White Paper
Fixed-Point and Floating-Point FMCW Radar Signal Processing with Tensilica DSPs
Automotive Advanced Driver Assistance Systems (ADAS) applications are increasingly demanding radar modules with better capability and performance. These applications require sophisticated radar processing algorithms and powerful Digital Signal Processors (DSPs) to run them. Because these embedded systems have limited power and cost budgets, the DSP’s Instruction Set Architecture (ISA) needs to be efficient and easy to program. This paper describes how to optimize typical Frequency Modulated Continuous Wave (FMCW) radar range-doppler signal processing algorithm kernels using both fixed-point and floating-point computations on Cadence Tensilica DSPs.
Overview
Introduction
Radar technology is playing an increasingly important role in automotive ADAS applications. These applications require higher performance and more capabilities from the radar module to determine the distance, direction, and speed of targets in a multi-target scenario.
Because radar modules typically operate in multiple modes-for example, a “search mode” to scan for objects and a “track mode” to track specific objects of interest-adaptability and multi-function operation are essential. Using a programmable DSP as the radar signal processor offers many advantages. Implementing radar signal processing algorithm kernels as software modules enables functionality to be easily adapted by changing the code. However, the DSP executing these algorithms must have an efficient and well-tuned ISA to enable sophisticated processing algorithms to extract information from the radar signals.
This paper describes how to optimize algorithm kernels for FMCW radar range-doppler processing on the Cadence Tensilica ConnX B10 and ConnX B20 DSPs. ConnX B10 and B20 DSPs have a Single Instruction, Multiple Data (SIMD) architecture combined with an up-to-five-issue Very Long Instruction Word (VLIW) processing pipeline and a rich and extensible set of interfaces.
Because system parameters determine the computational complexity of the algorithms, this paper presents kernel performance in the context of a set of typical system parameters.

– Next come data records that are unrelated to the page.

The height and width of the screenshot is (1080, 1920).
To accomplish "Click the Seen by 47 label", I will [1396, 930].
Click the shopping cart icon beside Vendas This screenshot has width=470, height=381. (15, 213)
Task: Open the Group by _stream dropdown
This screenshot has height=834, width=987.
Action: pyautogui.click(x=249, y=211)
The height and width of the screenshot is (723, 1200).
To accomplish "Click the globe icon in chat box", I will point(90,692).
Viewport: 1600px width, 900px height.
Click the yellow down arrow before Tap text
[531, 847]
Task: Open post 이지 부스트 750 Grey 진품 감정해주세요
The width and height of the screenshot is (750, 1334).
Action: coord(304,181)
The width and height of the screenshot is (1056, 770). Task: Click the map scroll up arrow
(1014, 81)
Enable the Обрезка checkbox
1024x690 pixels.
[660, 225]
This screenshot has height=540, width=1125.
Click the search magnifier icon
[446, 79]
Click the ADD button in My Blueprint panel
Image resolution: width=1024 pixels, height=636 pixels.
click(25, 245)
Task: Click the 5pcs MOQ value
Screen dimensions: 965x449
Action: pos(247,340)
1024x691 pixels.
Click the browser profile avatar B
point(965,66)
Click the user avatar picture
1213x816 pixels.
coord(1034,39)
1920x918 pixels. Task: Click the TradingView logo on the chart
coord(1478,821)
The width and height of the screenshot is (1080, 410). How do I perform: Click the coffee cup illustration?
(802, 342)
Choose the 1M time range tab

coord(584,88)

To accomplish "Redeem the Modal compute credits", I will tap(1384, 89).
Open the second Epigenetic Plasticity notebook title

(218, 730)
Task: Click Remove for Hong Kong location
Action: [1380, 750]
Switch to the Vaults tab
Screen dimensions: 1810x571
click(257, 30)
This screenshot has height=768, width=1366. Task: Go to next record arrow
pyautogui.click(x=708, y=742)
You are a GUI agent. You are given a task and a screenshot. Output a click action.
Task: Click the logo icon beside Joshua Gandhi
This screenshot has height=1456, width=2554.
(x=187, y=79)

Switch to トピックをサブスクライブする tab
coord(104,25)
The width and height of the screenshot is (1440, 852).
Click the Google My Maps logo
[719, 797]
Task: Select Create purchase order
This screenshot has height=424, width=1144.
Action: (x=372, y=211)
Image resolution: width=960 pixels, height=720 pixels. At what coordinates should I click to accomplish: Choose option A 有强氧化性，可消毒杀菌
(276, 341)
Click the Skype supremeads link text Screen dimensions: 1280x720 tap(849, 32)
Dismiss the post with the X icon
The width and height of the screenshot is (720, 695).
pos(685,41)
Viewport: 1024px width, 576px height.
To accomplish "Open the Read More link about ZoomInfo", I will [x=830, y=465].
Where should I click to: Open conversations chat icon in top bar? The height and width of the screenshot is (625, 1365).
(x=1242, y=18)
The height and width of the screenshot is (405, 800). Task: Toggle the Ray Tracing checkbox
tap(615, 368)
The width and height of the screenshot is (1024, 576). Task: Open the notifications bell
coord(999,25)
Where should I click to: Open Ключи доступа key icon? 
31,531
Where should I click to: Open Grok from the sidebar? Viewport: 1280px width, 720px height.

Optimizing signal processing algorithms for a DSP requires careful consideration of various factors. One factor is the data type and precision for implementing the algorithm kernels. The algorithm kernel should be precise enough to meet the functional requirements of the target application, that is, based on the Analog-to-Digital Converter (ADC) resolution, the amount of noise in the RF, analog front-end circuits, and the application’s target detection requirements.
Designs should minimize the local data memory requirement while ensuring that processing kernels operate on data from local memory for maximum processing efficiency. Finally, core computations should be performed efficiently, that is, minimizing compute cycles and memory accesses.
This paper describes the FMCW algorithm kernel analysis and optimizations, including Digital Beam-Forming (DBF), 2D RangeDoppler Fast Fourier Transforms (FFTs) with windowing, and 2D Constant False Alarm Rate (CFAR) kernels.
FMCW Processing Chain
The computational complexity of the algorithms depends on system parameters. This paper presents algorithm kernel performance in the context of the representative system as shown in Figure 1. This system, uses a linear sawtooth FMCW waveform.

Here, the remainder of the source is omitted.